Stored records:
────

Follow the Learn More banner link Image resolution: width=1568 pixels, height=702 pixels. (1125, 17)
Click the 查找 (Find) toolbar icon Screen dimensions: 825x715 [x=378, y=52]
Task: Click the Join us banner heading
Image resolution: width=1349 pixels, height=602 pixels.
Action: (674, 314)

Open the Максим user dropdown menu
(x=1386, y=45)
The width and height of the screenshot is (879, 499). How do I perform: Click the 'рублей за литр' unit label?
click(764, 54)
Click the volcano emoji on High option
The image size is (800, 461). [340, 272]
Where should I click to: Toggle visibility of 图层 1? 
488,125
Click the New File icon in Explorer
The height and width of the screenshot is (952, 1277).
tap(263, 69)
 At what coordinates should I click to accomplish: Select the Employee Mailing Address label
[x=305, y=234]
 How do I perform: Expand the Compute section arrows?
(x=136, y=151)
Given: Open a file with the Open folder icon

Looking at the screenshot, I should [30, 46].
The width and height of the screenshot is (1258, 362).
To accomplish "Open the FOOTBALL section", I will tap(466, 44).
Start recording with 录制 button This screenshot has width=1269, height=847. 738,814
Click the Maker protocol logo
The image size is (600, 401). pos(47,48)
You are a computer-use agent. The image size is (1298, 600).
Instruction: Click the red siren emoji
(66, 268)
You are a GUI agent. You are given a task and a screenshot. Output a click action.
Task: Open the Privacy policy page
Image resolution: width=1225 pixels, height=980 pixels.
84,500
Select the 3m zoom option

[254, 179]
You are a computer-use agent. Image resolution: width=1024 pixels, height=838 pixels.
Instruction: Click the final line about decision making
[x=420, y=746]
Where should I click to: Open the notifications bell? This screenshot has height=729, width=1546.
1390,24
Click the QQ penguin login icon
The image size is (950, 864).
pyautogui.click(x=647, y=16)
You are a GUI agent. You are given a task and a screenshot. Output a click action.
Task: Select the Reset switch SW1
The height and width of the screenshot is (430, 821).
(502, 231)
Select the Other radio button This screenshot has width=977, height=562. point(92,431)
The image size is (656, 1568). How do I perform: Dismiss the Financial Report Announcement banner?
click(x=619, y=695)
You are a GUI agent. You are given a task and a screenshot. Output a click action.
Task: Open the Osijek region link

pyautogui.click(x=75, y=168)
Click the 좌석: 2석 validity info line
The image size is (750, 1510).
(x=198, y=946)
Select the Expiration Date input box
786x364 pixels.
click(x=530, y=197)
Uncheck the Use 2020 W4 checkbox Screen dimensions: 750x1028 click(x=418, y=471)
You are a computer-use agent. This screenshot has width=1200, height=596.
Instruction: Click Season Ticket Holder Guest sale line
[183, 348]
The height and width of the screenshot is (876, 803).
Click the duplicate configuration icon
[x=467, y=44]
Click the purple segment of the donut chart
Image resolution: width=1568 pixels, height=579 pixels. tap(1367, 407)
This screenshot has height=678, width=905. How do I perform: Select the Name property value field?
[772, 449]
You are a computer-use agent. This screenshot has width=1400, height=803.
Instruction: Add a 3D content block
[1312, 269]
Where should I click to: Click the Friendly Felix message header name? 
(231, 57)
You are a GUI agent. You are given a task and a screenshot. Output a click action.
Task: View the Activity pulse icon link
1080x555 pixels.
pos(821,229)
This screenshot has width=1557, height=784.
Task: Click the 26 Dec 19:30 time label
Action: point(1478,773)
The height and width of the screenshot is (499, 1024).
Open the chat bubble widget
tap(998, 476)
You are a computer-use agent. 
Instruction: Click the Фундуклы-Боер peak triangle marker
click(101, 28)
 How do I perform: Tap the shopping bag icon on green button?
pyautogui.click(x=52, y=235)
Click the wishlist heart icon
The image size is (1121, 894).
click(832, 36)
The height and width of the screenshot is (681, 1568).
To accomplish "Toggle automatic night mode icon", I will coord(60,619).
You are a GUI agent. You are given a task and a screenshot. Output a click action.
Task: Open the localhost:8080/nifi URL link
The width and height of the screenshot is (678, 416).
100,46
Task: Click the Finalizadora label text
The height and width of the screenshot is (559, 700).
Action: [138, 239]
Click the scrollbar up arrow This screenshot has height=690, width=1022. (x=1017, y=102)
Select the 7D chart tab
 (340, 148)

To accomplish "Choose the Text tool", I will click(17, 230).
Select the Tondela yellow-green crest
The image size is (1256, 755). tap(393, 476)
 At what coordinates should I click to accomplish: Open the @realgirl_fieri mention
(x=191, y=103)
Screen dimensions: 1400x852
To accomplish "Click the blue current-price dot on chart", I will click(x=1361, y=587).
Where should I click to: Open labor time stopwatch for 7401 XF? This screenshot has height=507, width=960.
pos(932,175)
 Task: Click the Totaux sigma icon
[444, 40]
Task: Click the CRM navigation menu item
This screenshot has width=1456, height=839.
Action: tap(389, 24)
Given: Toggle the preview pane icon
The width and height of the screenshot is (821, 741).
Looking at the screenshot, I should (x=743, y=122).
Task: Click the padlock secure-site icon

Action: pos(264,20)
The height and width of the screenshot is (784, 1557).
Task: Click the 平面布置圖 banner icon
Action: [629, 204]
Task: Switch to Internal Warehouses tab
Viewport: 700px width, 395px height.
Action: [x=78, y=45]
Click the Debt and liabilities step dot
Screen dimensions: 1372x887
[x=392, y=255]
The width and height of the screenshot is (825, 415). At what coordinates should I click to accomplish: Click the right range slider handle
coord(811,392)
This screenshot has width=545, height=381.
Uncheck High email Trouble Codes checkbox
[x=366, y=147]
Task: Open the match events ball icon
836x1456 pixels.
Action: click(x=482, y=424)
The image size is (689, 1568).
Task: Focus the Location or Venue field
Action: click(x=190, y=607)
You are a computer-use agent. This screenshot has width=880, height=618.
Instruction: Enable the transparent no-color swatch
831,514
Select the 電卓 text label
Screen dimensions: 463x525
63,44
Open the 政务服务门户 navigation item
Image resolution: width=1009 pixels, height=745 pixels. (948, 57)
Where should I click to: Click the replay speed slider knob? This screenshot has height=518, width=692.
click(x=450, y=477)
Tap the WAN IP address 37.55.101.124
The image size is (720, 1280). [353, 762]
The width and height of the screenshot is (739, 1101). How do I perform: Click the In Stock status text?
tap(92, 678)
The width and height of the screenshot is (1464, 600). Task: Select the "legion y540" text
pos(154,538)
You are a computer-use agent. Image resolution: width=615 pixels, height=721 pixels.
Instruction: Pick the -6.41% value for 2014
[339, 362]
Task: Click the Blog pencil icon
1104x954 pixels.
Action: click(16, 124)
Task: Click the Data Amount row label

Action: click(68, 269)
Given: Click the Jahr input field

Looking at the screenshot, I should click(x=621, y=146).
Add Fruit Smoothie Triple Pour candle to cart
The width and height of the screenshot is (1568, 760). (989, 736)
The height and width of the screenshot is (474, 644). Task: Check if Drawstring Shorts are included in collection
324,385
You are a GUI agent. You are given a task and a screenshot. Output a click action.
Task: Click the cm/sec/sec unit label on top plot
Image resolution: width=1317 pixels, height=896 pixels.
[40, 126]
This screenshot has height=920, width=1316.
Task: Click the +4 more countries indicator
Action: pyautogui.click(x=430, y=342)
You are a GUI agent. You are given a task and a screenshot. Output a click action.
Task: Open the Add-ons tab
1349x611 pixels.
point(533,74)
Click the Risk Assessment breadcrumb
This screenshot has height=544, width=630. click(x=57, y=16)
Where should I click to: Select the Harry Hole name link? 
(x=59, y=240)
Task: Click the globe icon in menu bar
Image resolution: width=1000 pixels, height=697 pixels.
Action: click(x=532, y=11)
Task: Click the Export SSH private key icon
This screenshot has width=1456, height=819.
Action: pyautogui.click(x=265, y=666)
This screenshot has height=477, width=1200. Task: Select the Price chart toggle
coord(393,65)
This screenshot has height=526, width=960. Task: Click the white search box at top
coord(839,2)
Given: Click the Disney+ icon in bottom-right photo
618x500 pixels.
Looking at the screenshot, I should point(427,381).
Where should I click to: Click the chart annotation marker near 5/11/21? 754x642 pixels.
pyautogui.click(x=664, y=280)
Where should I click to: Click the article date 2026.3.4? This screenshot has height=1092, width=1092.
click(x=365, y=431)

────

§ **WHAT THIS TASK INVOLVES**
Using the records above, set down exactly the lines from the one with "The height and width of the screenshot is (876, 803)." through the one with "Screen dimensions: 1400x852", inclusive, and nothing more.

§ **ANSWER SPACE**
The height and width of the screenshot is (876, 803).
Click the duplicate configuration icon
[x=467, y=44]
Click the purple segment of the donut chart
Image resolution: width=1568 pixels, height=579 pixels. tap(1367, 407)
This screenshot has height=678, width=905. How do I perform: Select the Name property value field?
[772, 449]
You are a computer-use agent. This screenshot has width=1400, height=803.
Instruction: Add a 3D content block
[1312, 269]
Where should I click to: Click the Friendly Felix message header name? 
(231, 57)
You are a GUI agent. You are given a task and a screenshot. Output a click action.
Task: View the Activity pulse icon link
1080x555 pixels.
pos(821,229)
This screenshot has width=1557, height=784.
Task: Click the 26 Dec 19:30 time label
Action: point(1478,773)
The height and width of the screenshot is (499, 1024).
Open the chat bubble widget
tap(998, 476)
You are a computer-use agent. 
Instruction: Click the Фундуклы-Боер peak triangle marker
click(101, 28)
 How do I perform: Tap the shopping bag icon on green button?
pyautogui.click(x=52, y=235)
Click the wishlist heart icon
The image size is (1121, 894).
click(832, 36)
The height and width of the screenshot is (681, 1568).
To accomplish "Toggle automatic night mode icon", I will coord(60,619).
You are a GUI agent. You are given a task and a screenshot. Output a click action.
Task: Open the localhost:8080/nifi URL link
The width and height of the screenshot is (678, 416).
100,46
Task: Click the Finalizadora label text
The height and width of the screenshot is (559, 700).
Action: [138, 239]
Click the scrollbar up arrow This screenshot has height=690, width=1022. (x=1017, y=102)
Select the 7D chart tab
 (340, 148)

To accomplish "Choose the Text tool", I will click(17, 230).
Select the Tondela yellow-green crest
The image size is (1256, 755). tap(393, 476)
 At what coordinates should I click to accomplish: Open the @realgirl_fieri mention
(x=191, y=103)
Screen dimensions: 1400x852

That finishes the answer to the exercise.